There has been much discussion since long regarding RMG diversification. But, shirts, trousers, jackets, t-shirts and sweaters still remain the main items in the export basket of Bangladeshi RMG sector. There has also not been much improvement with regard to value addition. Greater product diversification has therefore become essential for improving the situation. The manufacturers also need to watch the latest trends in the European and American markets for devising their marketing and production strategies. Many expatriates now work in managerial roles in our RMG factories, which in most cases are unnecessary. Instead, experienced and skilled designers, and product development personnel should be recruited from abroad. Money should also be invested in larger proportion in the area of product development.

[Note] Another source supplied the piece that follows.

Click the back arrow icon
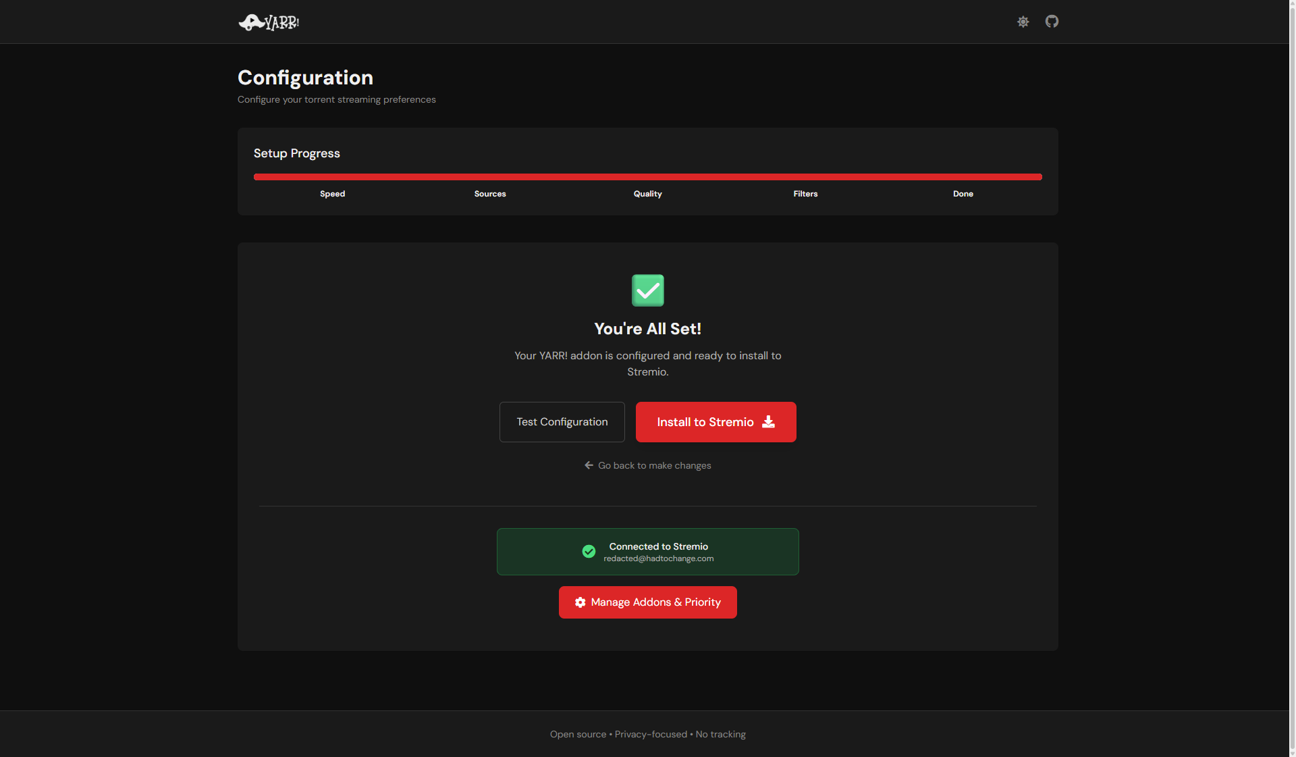This screenshot has width=1296, height=757. [589, 465]
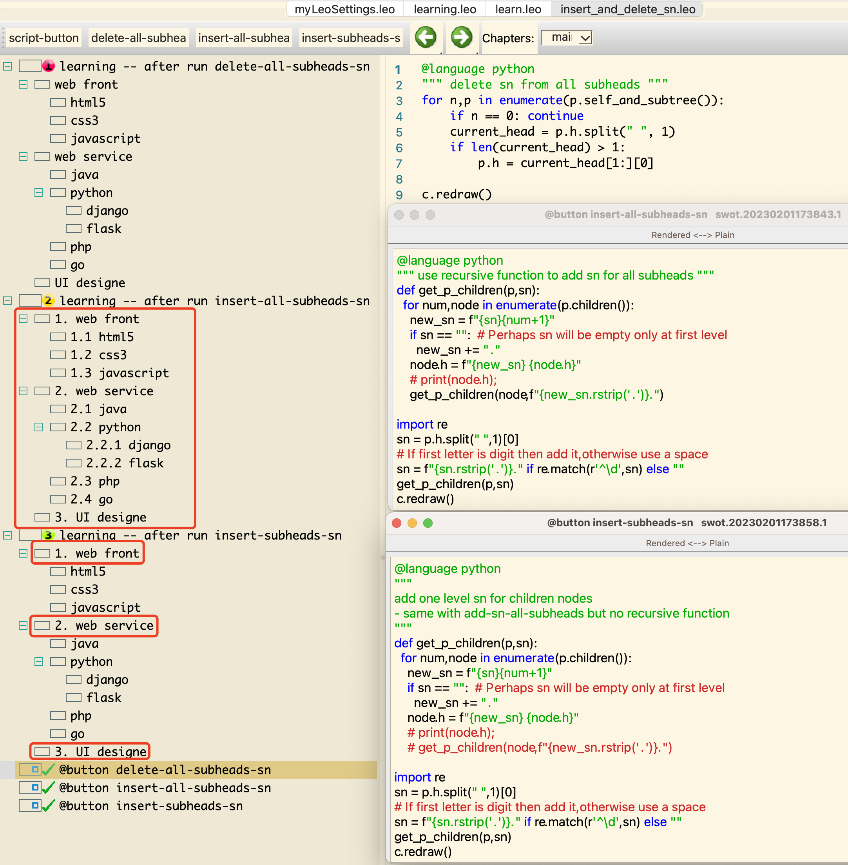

Bangladesh's main rival in the RMG arena is still China. But whereas China caters to 33-36 percent of the global market, Bangladeshi exports account for only 6.4 percent of the total. That means, there is a huge gap between the two top exporters. Bangladesh can improve her share only through constant product development and diversification, and concomitant value addition. As for Vietnam, which is now almost at par with Bangladesh, the investors are mostly from China. Many Chinese investors have factories in Vietnam in addition to those they run in mainland China. As a result, the benefits of product development in China also trickle down to Vietnam. This makes the job of sourcing by buyers easier in Vietnam. This is the main reason why Vietnam is doing so well in RMG exports in recent times.

At present around 50 percent of the demand for woven fabric in local RMG factories have to be met through imports. It entails lot of time and money. The lead time for RMG manufactures would have decreased considerably if the fabric was produced locally through enhanced investments in the sector. The value addition in RMG would also have increased as a result. There is, as a result, a good case for focusing on product development in the textiles sector as well. The local factories will have no option but to continue importing high-end textiles from abroad if appropriate investments are not made for producing high-end textiles locally. This is neither desirable nor cost-effective, and the government as well as textile entrepreneurs should take initiatives on an urgent basis for attracting investments in the sector.

 

Dr Helal Uddin Ahmed is a retired Additional Secretary.